Prioritise time to get your heart rate down to a steady pace and your temperature back to normal. Doing this will stop blood pooling and any unwanted dizziness. Take on plenty of water to replace what you will have lost and avoid dehydration.
Post-run is also the perfect time for some developmental stretches. When you start running, your calves, hamstrings, and glutes are areas of the body that might end up feeling quite tight. This tightness can stop you from doing more running in the days after. To keep progress on track, look after your muscles by staying flexible in them.
Break it up into bite-size chunks
If you struggle to run for very long, try breaking up your running with periods of walking. It’s an effective way of building your aerobic endurance and progress much faster.
Start with a ratio of 1:1, resting for just as much time as you run. If you run for 5 minutes, jog or walk for the next 5. Continue to do this until you reach the distance you’re aiming to achieve.
Over the coming weeks, begin to reduce the amount of rest time gradually until you’re able to complete the whole distance without any walking breaks at all.
Doing this lets you see how far you’ve come and is more motivating than getting annoyed at yourself and giving up. It also helps you avoid the soreness or injuries that come from doing too much too soon – a mistake most people make.
Get some good trainers
Not fashion ones. Not ones that are too small because they were out of your size. Not ones that weren’t made for running. Not ones you’ve had for ten years.
If you want to get into running, you will need some proper trainers. Running trainers need to support the arches in your feet, correct any imbalances you might have, and feel comfortable to endure the distances.
Skipping on this part isn’t a mistake you’ll make twice. If you plan to invest your time into running, invest your money into trainers too.
Strengthen your whole body
Although running is a cardiovascular exercise, you need muscular strength and endurance to do it.
Your back, core, glutes, and legs need to be capable of supporting you so that you can stay in the correct, upright posture for the entirety of your run.
The muscles in your legs also need adequate strength so they can support the impact that pounding the pavement has on your joints.

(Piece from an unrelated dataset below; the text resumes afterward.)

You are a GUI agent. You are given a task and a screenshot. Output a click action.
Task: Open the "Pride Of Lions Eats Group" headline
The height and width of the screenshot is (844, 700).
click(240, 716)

Weight training might not seem relevant to runners initially, but it is the golden rule when it comes to staying injury-free. Making time for resistance training at least once a week is the way to avoid runner’s knee, shin splints, and other common injuries that appear to come out of nowhere and stunt new runner’s progress.
Building muscle in all the major muscle groups is going to benefit you in the long run. Pun definitely intended.
Test out some tactics
Half the battle with running is mental rather than physical. To get into a rhythm where you feel comfortable and confident, test out which tactics make your run more enjoyable.
Circular route or turning back half-way
You might prefer making a loop so that you end up back where you started without double backing. Or, you might find that mentally it helps to know you’re half-way and do the same again, just in reverse.
Listening to music vs nature
Some people find headspace in running without headphones, preferring to focus on the noises around them instead. Others can’t stand the thought of running without their favourite playlist on repeat. Find out what motivates you more.
Finding a friend or going solo
Running might be the time you need all to yourself. Or, bringing a buddy along with you might help to encourage you to keep going. You only know which you prefer when you’ve tried both.
Repeating routes or finding something new
It’s most common to find a route that suits you and continue to do it every time. Soon, you’ll know each kilometre marker off by heart. But, there’s also some novelty in brand new running routes that can inspire you to do and see a bit more.
Same pace or speeding up
Interval training during running is a very effective tactic for progression. By scheduling different speeds and intensities across the distance, you’re training your body to work and use energy in different ways. It can also be a way to combat the mental barrier of a consistent speed run. But it’s not for everyone. It’s all about finding what works for you.